TitleRenewable Energy Potential Maps for LESOTHO
Publication TypeAtti di Congresso
Year of Publication2021
AuthorsD'Isidoro, Massimo, Vitali Lina, Pasanisi F., Righini Gaia, Mahahabisa Mabafokeng, Letuma Mosuoe, Raliselo Muso, and Seitlheko Mokhethi
Conference Name6th AIEE Energy Symposium Current and Future Challenges to Energy Security
Date Published12/2021
PublisherAssociazione Italiana Economisti dell‘Energia (
Conference Locationweb conference

The Kingdom of Lesotho is a landlocked African state entirely surrounded by the Republic of South
Africa with an area of 30,355 km2, mostly covered by natural vegetation and agricultural land, with
built-up areas accounting for 4.1% of the territory, barren lands 5.0%, water bodies and rivers 0.9%,
and wetlands 1.1% (FAO, 2017).
Electricity supply in Lesotho has continuously increased over the last decades from about 200 GWh
per year in 1990 to 900 GWh per year (UN, 2021); this increase of electricity demand in Lesotho is
associated with growing rate of population with access to electricity but its production in Lesotho is
not sufficient to meet the internal demand and the deficit is compensated by imports from South
Africa and Mozambique. The following main opportunities can be recognized about energy sector on
the use of RE sources: an abundance of local RE sources (hydro, solar and wind), still largely
unexploited and a possibility to match the development of the national energy sector with
environmental policies aimed to preserve the environment from degradation and implement climate
change adaptation and mitigation strategies, with access to international cooperation programs. In this
regard, over the last decades a great effort was devoted by Lesotho’s institutions and stakeholders to
electrification projects, funded both with internal resources and from international cooperation
programmes, with a particular attention to rural areas.

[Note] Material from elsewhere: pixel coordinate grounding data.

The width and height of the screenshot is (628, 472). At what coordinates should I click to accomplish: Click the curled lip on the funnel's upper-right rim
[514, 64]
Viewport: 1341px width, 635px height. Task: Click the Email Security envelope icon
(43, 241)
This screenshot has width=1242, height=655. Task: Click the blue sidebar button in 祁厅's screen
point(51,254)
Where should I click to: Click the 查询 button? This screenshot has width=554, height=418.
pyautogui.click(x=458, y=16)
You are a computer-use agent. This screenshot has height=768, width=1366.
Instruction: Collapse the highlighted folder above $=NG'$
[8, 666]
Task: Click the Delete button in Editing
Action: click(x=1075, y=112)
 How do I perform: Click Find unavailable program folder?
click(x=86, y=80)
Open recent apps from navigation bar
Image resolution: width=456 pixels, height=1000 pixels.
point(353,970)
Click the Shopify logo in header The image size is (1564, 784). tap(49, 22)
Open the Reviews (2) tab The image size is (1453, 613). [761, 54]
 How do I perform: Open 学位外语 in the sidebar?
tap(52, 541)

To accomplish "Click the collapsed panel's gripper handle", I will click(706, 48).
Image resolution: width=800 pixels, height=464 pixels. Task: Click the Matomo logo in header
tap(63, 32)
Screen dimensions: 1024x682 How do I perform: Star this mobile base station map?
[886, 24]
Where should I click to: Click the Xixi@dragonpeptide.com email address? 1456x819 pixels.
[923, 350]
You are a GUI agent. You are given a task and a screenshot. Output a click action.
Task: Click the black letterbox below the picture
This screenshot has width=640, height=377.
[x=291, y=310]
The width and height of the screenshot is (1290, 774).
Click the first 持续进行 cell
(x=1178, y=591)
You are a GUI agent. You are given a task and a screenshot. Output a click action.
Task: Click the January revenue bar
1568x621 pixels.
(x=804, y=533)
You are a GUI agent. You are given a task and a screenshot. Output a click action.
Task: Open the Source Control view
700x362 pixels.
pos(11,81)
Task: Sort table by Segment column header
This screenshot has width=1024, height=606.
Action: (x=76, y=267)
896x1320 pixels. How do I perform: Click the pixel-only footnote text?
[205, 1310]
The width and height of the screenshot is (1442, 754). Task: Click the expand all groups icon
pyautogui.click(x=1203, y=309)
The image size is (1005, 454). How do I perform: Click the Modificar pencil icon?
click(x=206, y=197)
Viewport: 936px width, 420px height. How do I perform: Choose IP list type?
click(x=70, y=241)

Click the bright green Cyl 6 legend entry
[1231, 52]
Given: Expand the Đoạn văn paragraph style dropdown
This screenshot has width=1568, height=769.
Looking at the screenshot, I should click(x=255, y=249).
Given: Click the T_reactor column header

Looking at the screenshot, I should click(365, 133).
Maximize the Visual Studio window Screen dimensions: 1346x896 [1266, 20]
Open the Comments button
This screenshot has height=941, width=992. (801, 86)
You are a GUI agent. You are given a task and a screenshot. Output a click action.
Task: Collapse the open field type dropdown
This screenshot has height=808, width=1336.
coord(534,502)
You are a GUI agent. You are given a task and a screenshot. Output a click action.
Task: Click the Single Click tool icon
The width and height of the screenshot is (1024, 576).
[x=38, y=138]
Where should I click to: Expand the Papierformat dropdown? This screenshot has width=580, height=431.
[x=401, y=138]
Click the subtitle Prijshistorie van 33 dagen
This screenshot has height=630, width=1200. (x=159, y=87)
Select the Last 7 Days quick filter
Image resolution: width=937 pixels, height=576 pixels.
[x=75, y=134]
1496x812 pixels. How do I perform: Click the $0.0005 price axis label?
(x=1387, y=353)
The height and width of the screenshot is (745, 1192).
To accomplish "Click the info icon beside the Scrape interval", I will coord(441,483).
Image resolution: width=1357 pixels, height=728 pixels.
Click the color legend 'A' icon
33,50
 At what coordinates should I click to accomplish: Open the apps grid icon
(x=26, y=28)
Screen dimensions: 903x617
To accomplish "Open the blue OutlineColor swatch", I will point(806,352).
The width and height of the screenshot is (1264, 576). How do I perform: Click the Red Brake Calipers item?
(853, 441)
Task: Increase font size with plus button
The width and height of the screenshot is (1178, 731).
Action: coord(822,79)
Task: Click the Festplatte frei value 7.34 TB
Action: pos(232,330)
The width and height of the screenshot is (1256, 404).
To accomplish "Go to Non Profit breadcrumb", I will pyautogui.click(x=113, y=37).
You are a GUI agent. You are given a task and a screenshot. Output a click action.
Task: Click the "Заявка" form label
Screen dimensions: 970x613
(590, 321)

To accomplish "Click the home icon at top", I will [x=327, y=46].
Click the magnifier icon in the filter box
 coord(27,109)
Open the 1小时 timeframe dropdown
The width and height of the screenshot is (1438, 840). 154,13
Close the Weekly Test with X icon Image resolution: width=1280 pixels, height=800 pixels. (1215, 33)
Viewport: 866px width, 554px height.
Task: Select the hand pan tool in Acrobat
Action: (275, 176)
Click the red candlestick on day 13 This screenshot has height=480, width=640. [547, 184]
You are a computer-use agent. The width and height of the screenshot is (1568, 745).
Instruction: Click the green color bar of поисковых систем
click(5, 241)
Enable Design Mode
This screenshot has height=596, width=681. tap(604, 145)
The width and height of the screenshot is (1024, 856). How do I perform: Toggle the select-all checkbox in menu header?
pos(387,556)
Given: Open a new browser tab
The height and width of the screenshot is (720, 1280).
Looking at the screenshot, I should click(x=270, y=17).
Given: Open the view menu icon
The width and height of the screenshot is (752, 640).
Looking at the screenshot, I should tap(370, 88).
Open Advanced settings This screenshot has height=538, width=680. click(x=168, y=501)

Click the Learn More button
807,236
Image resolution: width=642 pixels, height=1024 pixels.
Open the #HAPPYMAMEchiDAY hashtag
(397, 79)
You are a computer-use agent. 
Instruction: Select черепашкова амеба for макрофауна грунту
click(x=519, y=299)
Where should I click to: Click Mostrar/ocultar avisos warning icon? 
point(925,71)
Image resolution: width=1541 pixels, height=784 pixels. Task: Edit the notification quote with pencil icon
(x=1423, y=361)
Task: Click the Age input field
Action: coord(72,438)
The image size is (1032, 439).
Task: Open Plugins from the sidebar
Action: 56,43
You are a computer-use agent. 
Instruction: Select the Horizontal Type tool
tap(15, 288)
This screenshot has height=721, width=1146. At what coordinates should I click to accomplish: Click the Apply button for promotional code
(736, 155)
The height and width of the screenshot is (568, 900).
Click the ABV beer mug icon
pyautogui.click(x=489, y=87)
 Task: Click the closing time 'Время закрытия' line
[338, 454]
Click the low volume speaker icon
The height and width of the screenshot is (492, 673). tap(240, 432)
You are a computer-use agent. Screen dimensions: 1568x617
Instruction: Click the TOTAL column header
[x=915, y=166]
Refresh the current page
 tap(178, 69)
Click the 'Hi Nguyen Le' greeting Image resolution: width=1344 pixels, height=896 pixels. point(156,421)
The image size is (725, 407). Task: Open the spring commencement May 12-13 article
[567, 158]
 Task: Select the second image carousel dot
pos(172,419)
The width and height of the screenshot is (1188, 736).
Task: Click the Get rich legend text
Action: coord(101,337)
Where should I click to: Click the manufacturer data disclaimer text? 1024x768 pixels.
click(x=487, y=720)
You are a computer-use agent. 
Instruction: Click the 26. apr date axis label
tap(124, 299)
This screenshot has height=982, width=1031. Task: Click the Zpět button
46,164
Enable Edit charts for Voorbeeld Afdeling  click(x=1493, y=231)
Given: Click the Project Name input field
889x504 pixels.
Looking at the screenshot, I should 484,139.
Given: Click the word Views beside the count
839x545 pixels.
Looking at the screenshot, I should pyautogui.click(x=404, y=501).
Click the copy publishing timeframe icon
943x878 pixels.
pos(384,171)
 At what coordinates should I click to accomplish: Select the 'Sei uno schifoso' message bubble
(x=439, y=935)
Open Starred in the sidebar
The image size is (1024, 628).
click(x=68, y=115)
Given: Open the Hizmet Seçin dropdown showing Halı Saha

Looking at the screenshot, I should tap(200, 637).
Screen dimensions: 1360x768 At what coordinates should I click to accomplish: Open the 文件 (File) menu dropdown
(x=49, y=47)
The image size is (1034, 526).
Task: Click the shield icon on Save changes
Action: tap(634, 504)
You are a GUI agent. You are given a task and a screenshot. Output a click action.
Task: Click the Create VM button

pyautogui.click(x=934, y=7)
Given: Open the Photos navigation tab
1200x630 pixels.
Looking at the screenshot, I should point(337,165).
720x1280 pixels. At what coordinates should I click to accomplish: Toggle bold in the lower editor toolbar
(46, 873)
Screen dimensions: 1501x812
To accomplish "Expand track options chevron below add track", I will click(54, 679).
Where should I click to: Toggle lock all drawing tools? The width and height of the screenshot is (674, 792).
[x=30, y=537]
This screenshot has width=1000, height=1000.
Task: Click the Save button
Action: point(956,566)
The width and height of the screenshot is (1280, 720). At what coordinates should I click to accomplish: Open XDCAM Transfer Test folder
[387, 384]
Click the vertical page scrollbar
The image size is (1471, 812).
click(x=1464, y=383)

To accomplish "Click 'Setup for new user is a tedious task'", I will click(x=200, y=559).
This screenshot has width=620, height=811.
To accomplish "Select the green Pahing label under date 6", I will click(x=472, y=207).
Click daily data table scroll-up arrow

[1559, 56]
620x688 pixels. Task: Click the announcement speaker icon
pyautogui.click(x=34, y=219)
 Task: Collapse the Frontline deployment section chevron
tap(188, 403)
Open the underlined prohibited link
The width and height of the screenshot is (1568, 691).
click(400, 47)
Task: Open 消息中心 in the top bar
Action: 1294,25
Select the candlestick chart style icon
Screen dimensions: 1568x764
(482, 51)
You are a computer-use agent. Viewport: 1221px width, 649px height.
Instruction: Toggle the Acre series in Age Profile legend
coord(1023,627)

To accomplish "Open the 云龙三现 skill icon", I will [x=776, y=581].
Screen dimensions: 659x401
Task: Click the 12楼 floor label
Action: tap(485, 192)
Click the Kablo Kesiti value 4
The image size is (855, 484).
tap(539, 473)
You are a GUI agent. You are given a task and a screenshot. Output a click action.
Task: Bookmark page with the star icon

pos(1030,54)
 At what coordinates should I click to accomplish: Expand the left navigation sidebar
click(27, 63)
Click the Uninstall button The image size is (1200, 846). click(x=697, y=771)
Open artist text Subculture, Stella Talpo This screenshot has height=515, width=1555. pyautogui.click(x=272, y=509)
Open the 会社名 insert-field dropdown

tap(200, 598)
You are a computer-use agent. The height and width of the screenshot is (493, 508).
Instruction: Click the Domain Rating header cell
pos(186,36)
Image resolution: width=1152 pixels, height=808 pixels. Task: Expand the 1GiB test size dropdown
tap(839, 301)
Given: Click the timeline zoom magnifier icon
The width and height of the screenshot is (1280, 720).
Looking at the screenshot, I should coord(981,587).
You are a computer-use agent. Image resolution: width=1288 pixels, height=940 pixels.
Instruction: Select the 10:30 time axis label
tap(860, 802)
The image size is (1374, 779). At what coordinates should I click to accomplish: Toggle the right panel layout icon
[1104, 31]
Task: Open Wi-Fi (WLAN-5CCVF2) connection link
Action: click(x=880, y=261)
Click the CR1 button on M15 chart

Considering the context described above, a project was launched in 2018 in fulfilment of the Paris
Agreement by the Italian Ministry for the Environment and the Lesotho Ministry of Energy and
Meteorology, with the aim to facilitate the local Government in the future planning and development
of renewable energy in the country. A user-oriented WebGIS platform was utilised to share and
analyse the outcomes of the project: a hydrological map to recognize potential areas for power
generation; a wind atlas to identify specific sites with the most potential for wind energy generation; a
solar radiation map, defining the different levels of radiation intensity, useful to localise sites for
photovoltaic production. Human capacity building and technology transfer were also carried out to strengthen the local
expertise and ability to manage and plan renewable energy sources exploitation.